De acordo com o advogado, os processos do CFM contra médicos que têm relação com maconha medicinal raramente envolvem prescrição. "O que a gente vê mais é processo por causa de faltas éticas, como fazer publicidade de prescrição de Cannabis."

O casal Margarete Brito e Marcos Langenbach, fundadores da Apepi, com pés de maconha na casa deles, no Rio de Janeiro - Adriano Vizoni - 21.set.2019/Folhapress

A respeito da nova resolução, o CFM declarou, por meio de sua assessoria de imprensa, que os casos de não cumprimento são avaliados de forma individual e que entre as penalidades estão advertência e cassação do registro profissional.

A Anvisa (Agência Nacional de Vigilância Sanitária), que autoriza a importação e já liberou 20 produtos à base de Cannabis em farmácias e drogarias brasileiras, disse que nada muda. "A Anvisa manterá a atual regulamentação para fins de autorização dos produtos da Cannabis para fins medicinais, independente da Resolução do CFM", diz nota da agência enviada à reportagem.

Na avaliação da neurologista Natasha Consul Sgarioni, ao restringir o uso do canabidiol a crianças e adolescentes, a resolução do CFM deixa pacientes sem opção. "Como ficam esses pacientes quando se tornarem adultos? Suspendem a medicação?", questionou.

Ela disse que continuará prescrevendo a substância. "Tenho muitos pacientes com dores crônicas, com epilepsia, em tratamento oncológico, com Parkinson, Alzheimer, que necessitam do composto. Não tenho como deixar essas pessoas desassistidas."

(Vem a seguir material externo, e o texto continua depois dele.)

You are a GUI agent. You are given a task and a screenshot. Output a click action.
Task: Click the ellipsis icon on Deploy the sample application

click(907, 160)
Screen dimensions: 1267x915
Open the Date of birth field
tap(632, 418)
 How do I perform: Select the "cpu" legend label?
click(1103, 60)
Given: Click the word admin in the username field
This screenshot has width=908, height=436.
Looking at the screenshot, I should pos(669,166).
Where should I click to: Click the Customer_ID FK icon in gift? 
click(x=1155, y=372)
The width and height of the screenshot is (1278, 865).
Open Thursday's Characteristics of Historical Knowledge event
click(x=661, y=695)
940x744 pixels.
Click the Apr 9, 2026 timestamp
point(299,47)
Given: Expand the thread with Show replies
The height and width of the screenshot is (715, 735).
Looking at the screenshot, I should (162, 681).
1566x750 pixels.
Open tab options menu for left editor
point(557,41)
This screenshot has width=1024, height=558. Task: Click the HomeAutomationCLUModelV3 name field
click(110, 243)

Assim como Sgarioni, a neurocirurgiã Patrícia Montagner considerou a resolução um retrocesso ao ignorar avanços científicos e ferir a autonomia médica na forma de tratar e julgar as opções mais convenientes para cada caso. Ela afirmou que também pretende manter as prescrições, mesmo sabendo que pode sofrer retaliação. "Não temo por fazer o que está ao meu alcance para ajudar o paciente portador de doença grave, incapacitante e refratária, dentro de todos os preceitos éticos da profissão."